Parking farther away. I’m not as good about this as I used to be. At Mississippi State, I would intentionally park far away. I’ve fallen out of the habit in my new job, but I’m still ok about doing this when going to the store. But parking at the end of the lot by yourself can make you look like a weirdo. Here’s what you can do as a rule of thumb: Try to find a spot where you can park with both spots around you empty. You would only be spaced out two farther than the last car, so it wouldn’t look like you were being a goober, but you would also likely be parking farther out than you have to. It’s the little things.

Go for mid-morning/afternoon walks. Another one I haven’t been as good about of late. 5-10 minutes is a good way to clear your head. I wished that I did that. I don’t feel as lethargic when I do. And it also just gets you outside for a little while.

Don’t lean on things or grab handrails. Yeah, bet you weren’t expecting that. I have crappy core strength. One of the things I’ve tried to be more cognizant of the past couple of years is not leaning on things. Whether it’s leaning against the counter as I brush my teeth or bracing myself as I grab laundry out of the machine, I’m shifting the work away from my core. I first read about it related to treadmills, but then I started watching out for it in my own life, and I realized I do it a lot. It’s just one more way to make sure you’re using the muscles you need to more often.

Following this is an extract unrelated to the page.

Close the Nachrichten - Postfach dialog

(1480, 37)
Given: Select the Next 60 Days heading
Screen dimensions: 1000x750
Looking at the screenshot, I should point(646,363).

Use posture cues. Like leaning on things, I use other posture cues to watch how I’m sitting and standing. Do a tadasana pose. If you do it well, you’ll feel your core engaged. There are a couple of things I see as triggers for watching my posture. One is the back support I have on my chair. It’s less about the support itself than it is about using it as a reminder to sit up straight. Again, I don’t want to get used to leaning on things. The other is keeping my hands out of my pockets. I randomly read somewhere that keeping your hands in your pockets could mess with your posture. While I don’t know if that’s true, I do catch myself slouching when my hands are in my pockets. I use the pockets as a cue that I need to stand up straighter.

And keep smaller cups at your desk for water. I used to only drink from the water fountain, so I was getting up a lot. And then I switched to big travel mugs. Whoops. That killed a lot of walking. I switched to coffee cups eventually, and I’m getting up more often. I would probably be better of just using the fountain, but sometimes it’s just not practical to do that.

That’s all I’ve got. Hopefully you can use some of this or at least it can get you thinking about small steps you can take to help yourself out.